In transition zones or in abnormally pressured shales (sandy shales and bedding sand streaks) the shales break off and fall into hole because of under balanced condition (pore pressure greater than mud hydrostatic pressure). Water wetting may further aggravate this problem.

Changes in the Shape of Shale Cuttings can occur as an underbalanced situation is developing. The particles are often larger and may be sharp and angular in the transition zone. Extra fill on bottom may coincide with the trend change. Severe sloughing will often cause changes in pressure and stroke relationship.

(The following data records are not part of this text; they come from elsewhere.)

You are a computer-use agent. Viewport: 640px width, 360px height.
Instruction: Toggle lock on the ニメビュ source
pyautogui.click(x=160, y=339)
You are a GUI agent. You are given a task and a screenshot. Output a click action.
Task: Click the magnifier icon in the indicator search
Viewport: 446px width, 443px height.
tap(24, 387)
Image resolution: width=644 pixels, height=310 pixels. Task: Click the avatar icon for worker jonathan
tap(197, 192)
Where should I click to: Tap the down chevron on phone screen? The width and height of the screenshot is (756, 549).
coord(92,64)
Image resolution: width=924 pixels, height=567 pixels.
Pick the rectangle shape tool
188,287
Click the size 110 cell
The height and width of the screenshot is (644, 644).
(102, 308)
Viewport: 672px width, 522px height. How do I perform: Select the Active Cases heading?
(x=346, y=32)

Normally pressured shales produce small cuttings with rounded edges and are generally flat, while cuttings from an over pressured shale are often long and splintery with angular edges. As reduction of hydrostatic differential between the pore pressure and bottomhole pressure occurs, the hole cuttings will have a greater tendency to come off bottom. This can also lead to shale expansion causing cracking, and sloughing of the shales into the wellbore. Changes in cuttings shape and cuttings load over the shakers needs to be monitored at surface.

2.22 MUD PROPERTY CHANGES

Water cut mud or a chloride (and sometimes calcium) increase that has been circulated from bottom always indicates that formation fluid has entered the wellbore. It could be created by swabbing or it could indicate a well flow is underway. Small chloride or calcium increases could be indicative of tight (non-permeable) zones that have high pressure.

In certain type muds, the viscosity will increase when salt water enters the wellbore and mixed with the mud. This is called flocculation because the little molecules of mud solids, which are normally dispersed, form little “groups” called flocs. These flocs cause viscosity and gel increases.

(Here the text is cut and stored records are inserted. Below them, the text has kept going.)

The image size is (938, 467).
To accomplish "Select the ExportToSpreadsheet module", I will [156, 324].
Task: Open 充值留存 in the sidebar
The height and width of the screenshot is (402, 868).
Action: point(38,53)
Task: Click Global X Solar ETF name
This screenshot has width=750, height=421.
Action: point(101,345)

In other type muds you might see a viscosity decrease caused by water cutting (weight decrease). This is true when operating with low pH salt saturated water base muds.

In oil muds, any water contamination would act as a “solid” and cause viscosity increases.

Gas cut mud would be fluffy and would have higher viscosities (and lower mud weight).

IT IS ESSENTIAL TO KNOW THAT TREND CHANGES ARE MORE IMPORTANT THAN ACTUAL VALUE OF THE CHANGE.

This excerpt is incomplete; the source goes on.